Selected text:
########################################
On the Persecution of the Noble Em-Dash, as Caused by AI

Bret Van Horn

Bret Van Horn

December 19, 2025 · 4 min read
On the Persecution of the Noble Em-Dash, as Caused by AI

I first became acquainted with the em-dash somewhere in the mid-90s.

I was a journalism major and my advisor/instructor, the esteemed Bob Watkins, was the one who first introduced me to them. Once one sees them in use, one realizes how powerful they are. Like any art form, the artist has numerous tools at their disposal to craft their works: paintbrushes, paints, palettes, scrapers, chisels, lenses. A writer is not much different. There are various ways to offer parenthetical thoughts or asides. Take the most common one, the comma. Or maybe actual parentheses. Semicolons are like the AMC Gremlin of the punctuation world; sometimes they come in handy, but mostly they are awkward and off-putting. Some people even lean on square brackets. Why? No idea. Or, there is the often-abused...stream-of-consciousness...patchwork of...multiple...ellipsis.

Oh, how I wish AI chose to abuse that one instead.

Don't get me wrong, I use ellipses often in dialog, and sometimes for a dramatic conclusion to a sentence. It conveys thought and contemplation, or a character choosing their words carefully.
########################################
Information supplied:
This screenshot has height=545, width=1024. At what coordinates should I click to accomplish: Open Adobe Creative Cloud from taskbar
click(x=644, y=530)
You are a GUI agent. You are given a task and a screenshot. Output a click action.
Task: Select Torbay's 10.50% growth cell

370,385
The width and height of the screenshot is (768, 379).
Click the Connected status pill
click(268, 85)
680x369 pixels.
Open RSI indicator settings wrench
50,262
########################################
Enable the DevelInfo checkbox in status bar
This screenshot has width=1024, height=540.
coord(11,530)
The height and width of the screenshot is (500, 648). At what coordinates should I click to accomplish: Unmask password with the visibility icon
########################################
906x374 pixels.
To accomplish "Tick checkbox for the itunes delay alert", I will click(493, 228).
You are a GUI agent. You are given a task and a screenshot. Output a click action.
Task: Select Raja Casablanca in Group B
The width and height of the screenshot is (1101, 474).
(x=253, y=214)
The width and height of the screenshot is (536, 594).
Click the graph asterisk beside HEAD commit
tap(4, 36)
########################################
Problems to work on:
[1] Answer these questions about the em-dash essay:
(a) Who first introduced the writer to em-dashes?
(b) What car does the essay compare semicolons to?
(c) Where does the writer say they often use ellipses?
[2] Please duplicate everything in the em-dash essay from "Oh, how I wish" down to "their words carefully.".

Task solutions:
[1]
(a) Bob Watkins, the writer's advisor/instructor.
(b) The AMC Gremlin.
(c) In dialog.

[2]
Oh, how I wish AI chose to abuse that one instead.

Don't get me wrong, I use ellipses often in dialog, and sometimes for a dramatic conclusion to a sentence. It conveys thought and contemplation, or a character choosing their words carefully.